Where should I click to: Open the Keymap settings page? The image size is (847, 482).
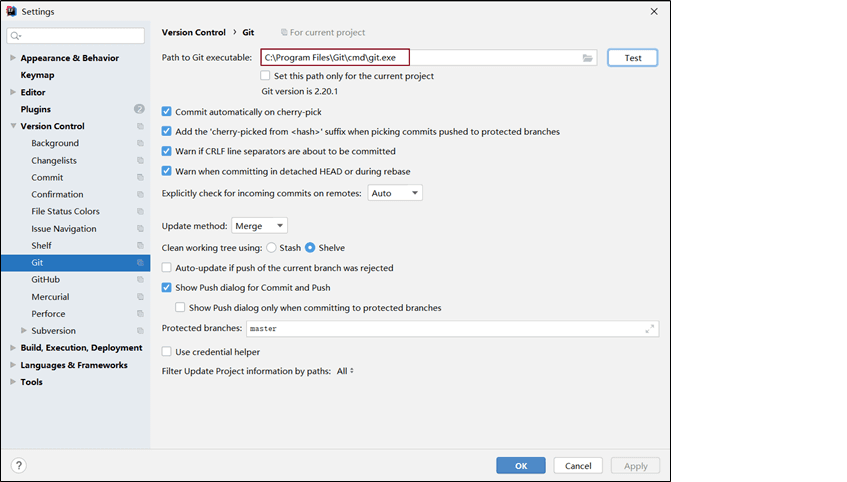pos(37,75)
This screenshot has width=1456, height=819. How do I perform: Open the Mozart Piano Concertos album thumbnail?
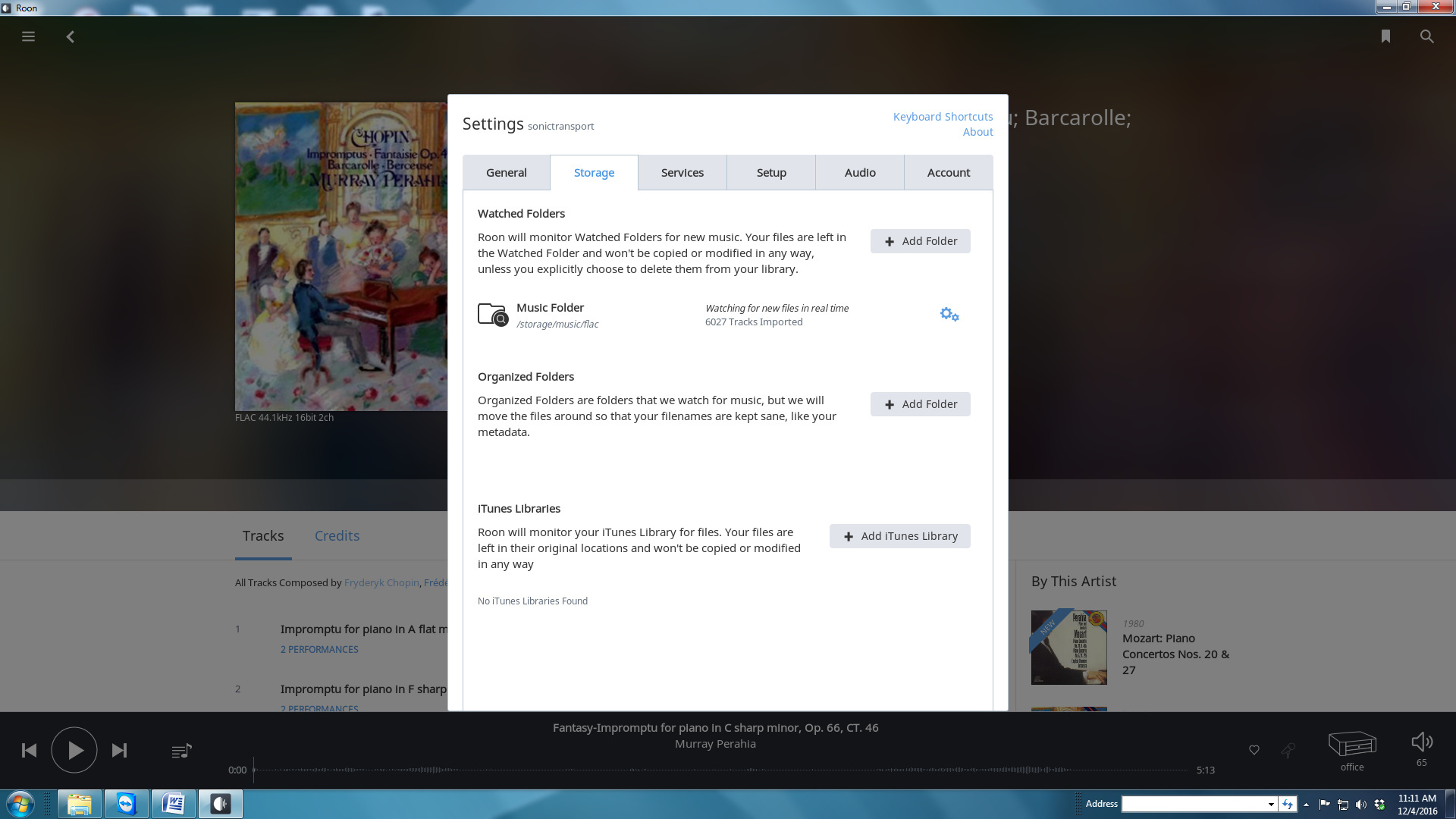(1068, 648)
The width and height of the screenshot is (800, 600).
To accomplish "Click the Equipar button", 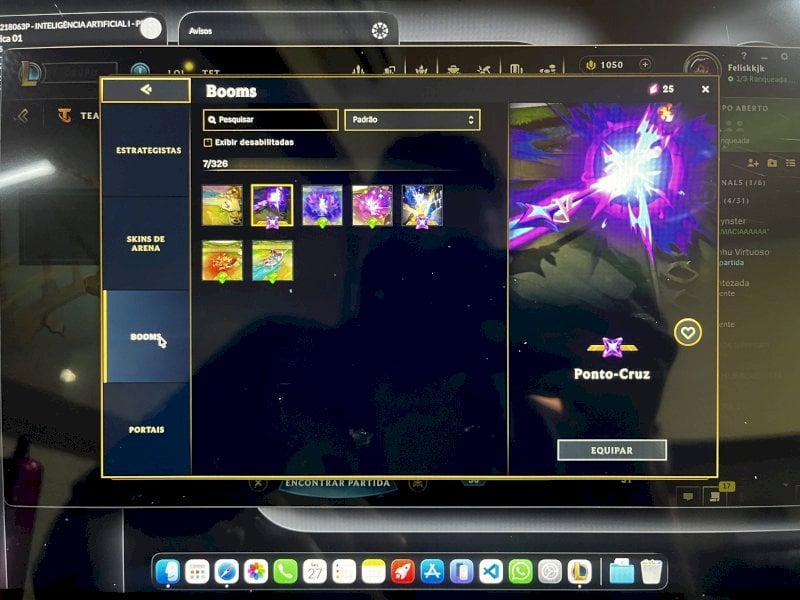I will click(x=612, y=451).
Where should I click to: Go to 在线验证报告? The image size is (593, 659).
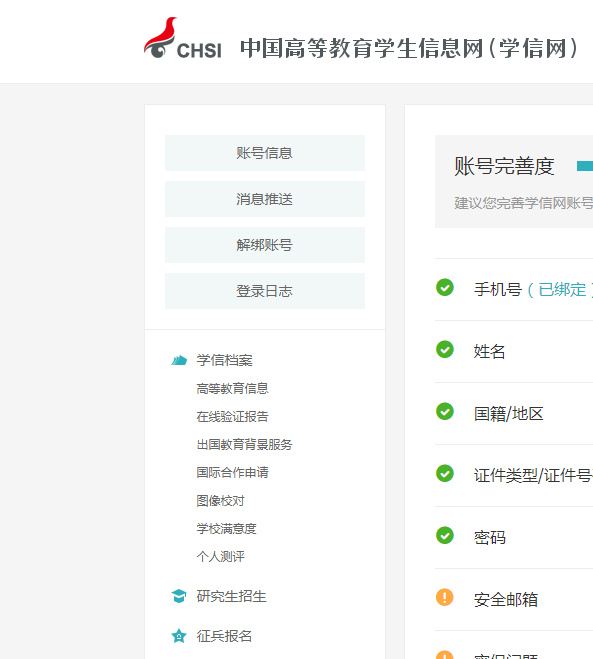[x=232, y=416]
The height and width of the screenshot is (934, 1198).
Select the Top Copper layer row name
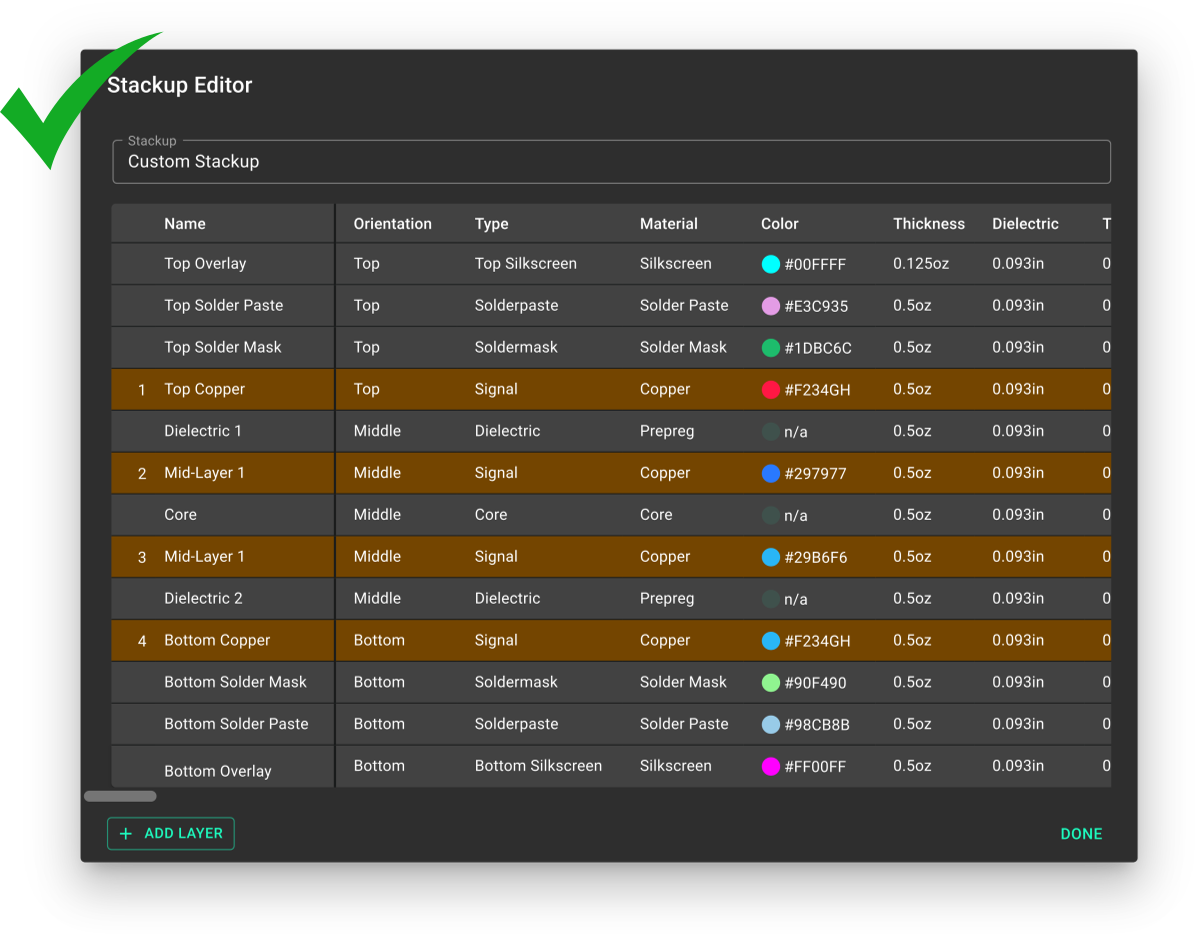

__________________________________________________

- **Exercise directions**
Output the data as a numbered list, from the line containing "The height and" through the end of the data, skipping blank lines and leaving out the pictures.

- **Answer below**
1. The height and width of the screenshot is (934, 1198).
2. Select the Top Copper layer row name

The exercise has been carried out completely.